El tipo de cambio como síntoma de salud de las economías

La progresiva debilidad del euro culminó ayer con la caída de la moneda única por debajo del dólar, tras haber alcanzado la paridad el día anterior, una situación que apenas duró unos segundos, pero que evidencia el diferente grado de salud, así como de política económica y monetaria, de la economía europea y la estadounidense. El dato de inflación en EEUU, que batió en junio un nuevo récord en los últimos 40 años, al situar su tasa interanual en el 9,1%, aumenta las opciones de que la Reserva Federal le dé otra vuelta de tuerca a su política monetaria y acelere el ritmo de subida de los tipos de interés. El mercado, de hecho, concedía ayer una probabilidad del 90% a que el organismo suba próximamente el precio del dinero en 75 puntos básicos, y no en 50, como se ha venido barajando durante las últimas semanas. Después de que el pasado marzo el banco central de EE UU pusiera fin a la era del dinero barato y llevara a cabo la primera subida de tipos desde 2018, la hoja de ruta de la Fed incluye no solo el encarecimiento progresivo del precio del dinero, sino también la retirada de los estímulos monetarios a la economía.

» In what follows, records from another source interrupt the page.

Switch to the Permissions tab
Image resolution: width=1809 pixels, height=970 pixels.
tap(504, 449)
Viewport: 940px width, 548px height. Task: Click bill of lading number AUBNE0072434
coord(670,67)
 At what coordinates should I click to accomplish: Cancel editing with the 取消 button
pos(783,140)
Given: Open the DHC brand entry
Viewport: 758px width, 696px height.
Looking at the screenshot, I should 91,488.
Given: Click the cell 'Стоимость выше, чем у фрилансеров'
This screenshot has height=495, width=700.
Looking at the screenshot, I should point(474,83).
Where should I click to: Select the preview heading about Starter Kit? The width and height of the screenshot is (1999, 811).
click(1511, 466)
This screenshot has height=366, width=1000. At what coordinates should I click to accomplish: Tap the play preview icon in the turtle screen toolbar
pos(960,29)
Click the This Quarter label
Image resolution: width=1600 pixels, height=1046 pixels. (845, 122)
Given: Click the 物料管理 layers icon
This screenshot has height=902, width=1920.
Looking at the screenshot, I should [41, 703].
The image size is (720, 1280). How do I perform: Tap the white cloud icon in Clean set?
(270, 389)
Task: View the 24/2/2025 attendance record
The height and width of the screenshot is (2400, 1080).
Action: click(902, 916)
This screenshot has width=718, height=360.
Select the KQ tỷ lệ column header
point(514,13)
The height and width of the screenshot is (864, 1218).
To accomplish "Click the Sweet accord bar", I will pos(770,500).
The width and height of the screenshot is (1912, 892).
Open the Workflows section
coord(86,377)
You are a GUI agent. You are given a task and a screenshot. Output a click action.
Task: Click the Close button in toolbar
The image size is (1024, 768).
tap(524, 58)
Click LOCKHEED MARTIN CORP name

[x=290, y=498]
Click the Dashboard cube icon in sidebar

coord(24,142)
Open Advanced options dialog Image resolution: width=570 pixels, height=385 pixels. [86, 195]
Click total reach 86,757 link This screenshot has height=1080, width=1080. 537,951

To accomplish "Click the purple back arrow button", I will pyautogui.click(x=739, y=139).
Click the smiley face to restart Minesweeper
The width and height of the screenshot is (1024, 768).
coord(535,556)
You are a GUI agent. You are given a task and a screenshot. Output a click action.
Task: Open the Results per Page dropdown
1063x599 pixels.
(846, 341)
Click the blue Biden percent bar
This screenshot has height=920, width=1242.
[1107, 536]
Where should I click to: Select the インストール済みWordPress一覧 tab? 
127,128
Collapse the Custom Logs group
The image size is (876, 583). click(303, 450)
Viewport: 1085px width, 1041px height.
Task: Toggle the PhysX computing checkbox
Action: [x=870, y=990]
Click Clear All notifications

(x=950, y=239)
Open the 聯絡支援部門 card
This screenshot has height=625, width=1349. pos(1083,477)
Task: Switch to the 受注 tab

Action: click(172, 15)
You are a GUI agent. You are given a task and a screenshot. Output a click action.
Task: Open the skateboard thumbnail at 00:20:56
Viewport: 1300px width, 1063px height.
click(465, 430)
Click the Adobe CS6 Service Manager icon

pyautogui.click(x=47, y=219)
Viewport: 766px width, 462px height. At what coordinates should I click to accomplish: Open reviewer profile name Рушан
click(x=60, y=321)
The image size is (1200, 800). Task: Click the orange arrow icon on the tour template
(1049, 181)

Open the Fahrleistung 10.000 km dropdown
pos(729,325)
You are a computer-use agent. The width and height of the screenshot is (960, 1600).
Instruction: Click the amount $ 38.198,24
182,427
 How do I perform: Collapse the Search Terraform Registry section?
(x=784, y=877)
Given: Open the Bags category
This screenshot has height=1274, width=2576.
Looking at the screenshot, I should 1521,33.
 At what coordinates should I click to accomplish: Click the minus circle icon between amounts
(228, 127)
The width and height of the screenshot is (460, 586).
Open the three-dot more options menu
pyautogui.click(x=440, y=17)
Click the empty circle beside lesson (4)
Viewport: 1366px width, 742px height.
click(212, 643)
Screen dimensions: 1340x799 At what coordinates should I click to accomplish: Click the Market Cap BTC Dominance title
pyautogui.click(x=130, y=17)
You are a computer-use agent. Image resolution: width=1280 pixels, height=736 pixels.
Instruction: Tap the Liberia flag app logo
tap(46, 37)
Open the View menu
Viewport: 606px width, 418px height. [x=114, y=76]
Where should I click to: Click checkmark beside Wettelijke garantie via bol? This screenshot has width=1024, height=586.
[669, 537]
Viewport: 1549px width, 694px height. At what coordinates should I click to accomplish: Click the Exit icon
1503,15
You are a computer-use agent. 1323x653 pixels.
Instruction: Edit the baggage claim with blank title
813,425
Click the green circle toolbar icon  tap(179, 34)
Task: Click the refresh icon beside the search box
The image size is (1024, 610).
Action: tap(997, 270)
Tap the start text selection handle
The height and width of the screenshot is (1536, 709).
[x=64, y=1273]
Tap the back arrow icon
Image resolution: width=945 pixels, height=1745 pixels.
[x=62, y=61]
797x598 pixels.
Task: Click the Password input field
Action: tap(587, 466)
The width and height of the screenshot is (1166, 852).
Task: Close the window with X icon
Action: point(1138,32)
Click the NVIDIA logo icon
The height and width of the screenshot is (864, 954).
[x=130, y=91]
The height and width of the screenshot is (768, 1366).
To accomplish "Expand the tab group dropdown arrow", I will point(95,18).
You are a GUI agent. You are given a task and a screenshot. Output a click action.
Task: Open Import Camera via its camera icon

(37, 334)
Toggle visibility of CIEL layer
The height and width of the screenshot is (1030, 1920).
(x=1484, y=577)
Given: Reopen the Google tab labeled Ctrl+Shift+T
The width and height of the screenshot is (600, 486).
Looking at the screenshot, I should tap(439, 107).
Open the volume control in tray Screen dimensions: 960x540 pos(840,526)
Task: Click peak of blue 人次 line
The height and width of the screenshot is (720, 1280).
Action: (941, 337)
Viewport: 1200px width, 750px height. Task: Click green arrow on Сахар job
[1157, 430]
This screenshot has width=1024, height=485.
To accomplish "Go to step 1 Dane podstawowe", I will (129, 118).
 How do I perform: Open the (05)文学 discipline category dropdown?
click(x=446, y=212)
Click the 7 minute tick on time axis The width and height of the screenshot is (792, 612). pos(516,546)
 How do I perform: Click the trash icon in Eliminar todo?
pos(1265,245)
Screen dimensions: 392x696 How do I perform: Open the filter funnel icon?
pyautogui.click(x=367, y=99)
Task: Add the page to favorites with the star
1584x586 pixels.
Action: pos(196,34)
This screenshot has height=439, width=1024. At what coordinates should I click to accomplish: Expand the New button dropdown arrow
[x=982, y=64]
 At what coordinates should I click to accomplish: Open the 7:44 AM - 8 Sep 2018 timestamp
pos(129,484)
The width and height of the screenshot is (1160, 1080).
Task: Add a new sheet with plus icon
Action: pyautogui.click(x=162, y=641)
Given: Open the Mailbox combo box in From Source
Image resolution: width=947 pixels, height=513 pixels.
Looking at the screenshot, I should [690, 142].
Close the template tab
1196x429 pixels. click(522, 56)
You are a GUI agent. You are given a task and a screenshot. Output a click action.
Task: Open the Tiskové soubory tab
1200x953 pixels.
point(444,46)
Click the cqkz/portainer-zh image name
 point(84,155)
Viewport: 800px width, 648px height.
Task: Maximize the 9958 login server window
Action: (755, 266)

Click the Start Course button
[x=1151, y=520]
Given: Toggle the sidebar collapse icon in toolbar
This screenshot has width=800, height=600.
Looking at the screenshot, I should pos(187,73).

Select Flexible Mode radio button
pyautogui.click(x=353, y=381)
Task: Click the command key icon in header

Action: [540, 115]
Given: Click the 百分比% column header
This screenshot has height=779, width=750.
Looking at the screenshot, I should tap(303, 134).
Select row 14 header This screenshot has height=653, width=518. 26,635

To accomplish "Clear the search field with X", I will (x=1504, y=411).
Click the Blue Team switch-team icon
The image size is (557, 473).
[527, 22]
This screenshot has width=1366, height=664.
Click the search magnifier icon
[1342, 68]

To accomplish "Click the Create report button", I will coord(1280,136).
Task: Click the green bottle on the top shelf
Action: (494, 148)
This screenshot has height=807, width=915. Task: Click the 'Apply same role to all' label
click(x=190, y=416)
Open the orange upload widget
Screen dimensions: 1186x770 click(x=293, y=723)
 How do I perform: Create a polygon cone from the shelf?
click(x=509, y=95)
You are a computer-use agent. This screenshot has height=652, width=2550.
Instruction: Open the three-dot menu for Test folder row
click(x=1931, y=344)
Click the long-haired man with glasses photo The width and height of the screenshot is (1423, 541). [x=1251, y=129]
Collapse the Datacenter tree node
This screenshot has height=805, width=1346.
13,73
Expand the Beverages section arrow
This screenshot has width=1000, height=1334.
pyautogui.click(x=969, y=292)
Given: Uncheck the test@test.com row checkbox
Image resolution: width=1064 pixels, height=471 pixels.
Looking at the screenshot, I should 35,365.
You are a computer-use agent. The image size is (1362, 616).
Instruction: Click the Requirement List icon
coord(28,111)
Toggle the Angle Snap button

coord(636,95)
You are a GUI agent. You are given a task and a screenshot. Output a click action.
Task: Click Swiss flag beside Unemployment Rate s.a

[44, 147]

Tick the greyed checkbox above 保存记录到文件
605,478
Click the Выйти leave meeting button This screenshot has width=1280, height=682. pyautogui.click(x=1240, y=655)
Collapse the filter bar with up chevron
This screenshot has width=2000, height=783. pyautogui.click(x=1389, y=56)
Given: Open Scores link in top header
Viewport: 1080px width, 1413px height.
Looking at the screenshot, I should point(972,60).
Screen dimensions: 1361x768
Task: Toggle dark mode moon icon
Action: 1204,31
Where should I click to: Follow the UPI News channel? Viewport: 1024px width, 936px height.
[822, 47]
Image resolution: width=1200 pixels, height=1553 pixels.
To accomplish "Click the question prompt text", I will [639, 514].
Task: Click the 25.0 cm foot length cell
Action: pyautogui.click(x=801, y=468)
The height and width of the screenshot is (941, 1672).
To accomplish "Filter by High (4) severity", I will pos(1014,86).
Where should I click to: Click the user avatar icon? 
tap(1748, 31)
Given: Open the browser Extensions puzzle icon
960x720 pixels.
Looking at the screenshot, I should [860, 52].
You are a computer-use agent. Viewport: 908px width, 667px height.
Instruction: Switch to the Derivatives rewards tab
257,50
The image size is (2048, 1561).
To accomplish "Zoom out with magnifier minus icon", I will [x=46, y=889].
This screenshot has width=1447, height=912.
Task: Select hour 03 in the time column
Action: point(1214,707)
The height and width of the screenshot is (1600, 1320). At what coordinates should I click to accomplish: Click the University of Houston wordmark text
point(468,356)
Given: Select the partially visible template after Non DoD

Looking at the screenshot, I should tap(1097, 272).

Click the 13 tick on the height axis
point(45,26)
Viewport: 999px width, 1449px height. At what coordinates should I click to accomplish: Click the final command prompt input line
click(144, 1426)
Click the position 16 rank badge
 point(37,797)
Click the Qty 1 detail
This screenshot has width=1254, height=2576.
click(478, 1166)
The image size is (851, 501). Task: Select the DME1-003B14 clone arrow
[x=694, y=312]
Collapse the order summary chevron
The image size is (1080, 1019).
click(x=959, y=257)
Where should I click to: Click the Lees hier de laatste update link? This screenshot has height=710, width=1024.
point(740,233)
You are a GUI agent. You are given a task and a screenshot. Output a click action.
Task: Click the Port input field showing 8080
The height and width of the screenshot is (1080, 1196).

Frente a la fortaleza del dólar, la depreciación del euro se ha ido acelerando en los últimos meses entre persistentes rumores de recesión en la UE, alimentados por la guerra de Ucrania y por la cruda realidad de la fuerte dependencia energética europea, una circunstancia que el conflicto ha dejado crudamente al descubierto y que ha contribuido a acelerar el rally de la inflación. La caída desde principios de año de la moneda única y su debilidad frente al dólar encarecerá sustancialmente las importaciones de gas en las economías europeas y agravará la pesada factura de la dependencia energética. Aunque la fortaleza de la divisa estadounidense beneficiará, por contra, a las exportaciones de la UE, ese efecto no será lo suficientemente intenso como para compensar la precariedad del otro brazo de la balanza.

El endurecimiento de la política monetaria estadounidense podría tener también su efecto en la hoja de ruta del BCE, en el sentido de contribuir a acelerar el más moderado calendario de subidas de tipos previsto por Fráncfort. Si la inflación sigue creciendo en Europa, un escenario nada descabellado, pero todavía menos con un euro frágil y depreciado, el BCE deberá tomar, una vez más, la batuta de la política económica europea. Y cuando eso suceda, las economías más endeudadas y con un equilibrio fiscal más precario, como es el caso de España, tendrán que hacer los deberes no acometidos hasta ahora y asumir de forma abrupta la realidad de unos mercados mucho menos complacientes para obtener financiación.